Thursday 11th August 2011

Cousin Dorothy departed yesterday and Brother David leaves tonight. All 3 of us spent most of Tuesday out at Hospice with Helen. I had a detailed conversation with Dr A and Kate from palliative care in the morning then David, Louis (via skype) and I met with Dr A and Sheryl the Palliative care social worker in the afternoon. It was not a good day for Helen - she was pretty confused most of the day, didn't eat much and was frequently asking for help and reassurance but couldn't articulate what exactly she was worried about. I found the day exhausting and distressing but having said that it was good to be there and able to offer reassurance and she was quickly soothed by our contact.
The essence of the medical feedback on tests and suchlike is that she did hav a UTI on admission which was treated but has recurred and is currently on antibiotics again for this; she has restarted Iressa (I think is a little itchy since this but otherwise no change), she had an abnormal inflammatory marker - CRP - 180+ (normal is <5) - which they think is too high to be explained by infection alone and could suggest cancer activity or some other significant inflammation like a vasculitis; the bone scan did reveal a metastasis in her R arm but in fact the changes in her upper back were just crush fractures (likely due to bone thinning from being on steroids, not getting much sunshine and not doing much exercise). It's not clear whether the one in her arm could actually have been there for much longer - even back as far as initial diagnosis as this was her first bone scan. The main issue about the arm metastasis is it predisposes her to pathological fracture so anyone helping her to move in bed or stand etc needs to be conscious of not hauling on it. The only treatment thing they would offer is prophylactic surgery to pin it which neither Louis nor I nor Dr A think is a good idea so we will just leave it be for the time being. The other conversation we had was about immobility, decline in function and prognosis. Since she went into Hospice she has declined markedly in terms of what she can do - not sitting up in bed at all (except when propped by the bed itself), no standing or walking apart from with me the other day, not feeding herself, not participating in dressing or washing herself - in fact mostly having a bed-bath so not even using the core strength required to sit up in the wheelchair/bath-chair while she has a shower. When I helped her with food she was not able to figure out how to lift her hand to her mouth without help and became exhausted very quickly. Anyone who has tried to talk to her on the phone will no doubt have noticed a similar issue - she fatigues so quickly she can't hold the phone to her ear plus she loses capacity to think and speak as she gets more tired. Sad though this all is it would be more acceptable to me if I felt she was really at the end of her life - part of a natural letting go process.
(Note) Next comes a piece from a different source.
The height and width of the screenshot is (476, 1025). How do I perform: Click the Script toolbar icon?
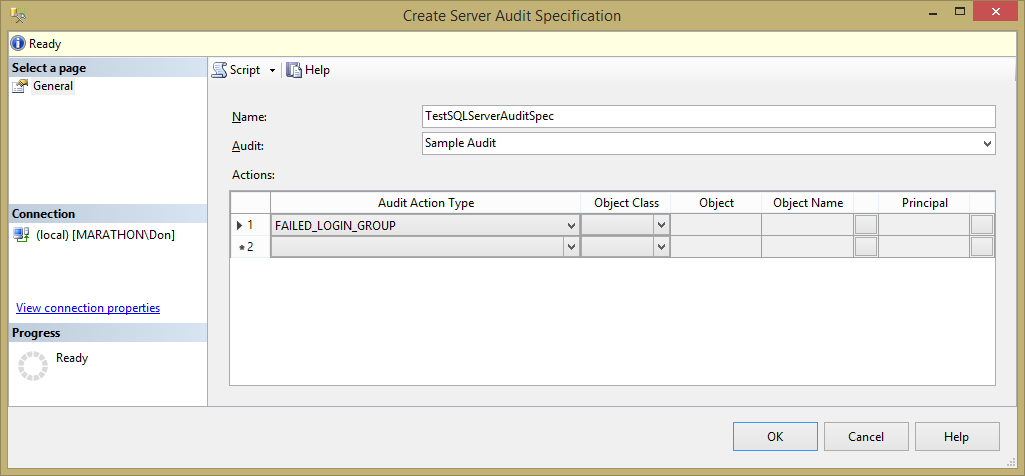coord(219,70)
Dr A and I talked frankly about prognosis and she was clear (unsurprisingly ) that it is very difficult -even impossible - to predict however she thinks it is possible that Helen could go on for some months.
In this light Louis and I agreed that we would like Dr A to consider a rehab referral and see whether Helen can regain any function as we think this will greatly improve her quality of life.
Yesterday I didn't go to the hospital but David was there and reported to me that not only was Helen a bit better and had some normal conversation with him as well as eating a moderate amount of food (still not feeding herself) she was withit enough for him to talk to her about the rehab plan when they came round to assess her. On having it explained that the rehab people were going to "try to get her up and more active" Helen responded "well they're a bit of a pain aren't they?!" A Helenism which brings wry smiles of recognition to Louis, Susan and I and chuckles of admiration from some others.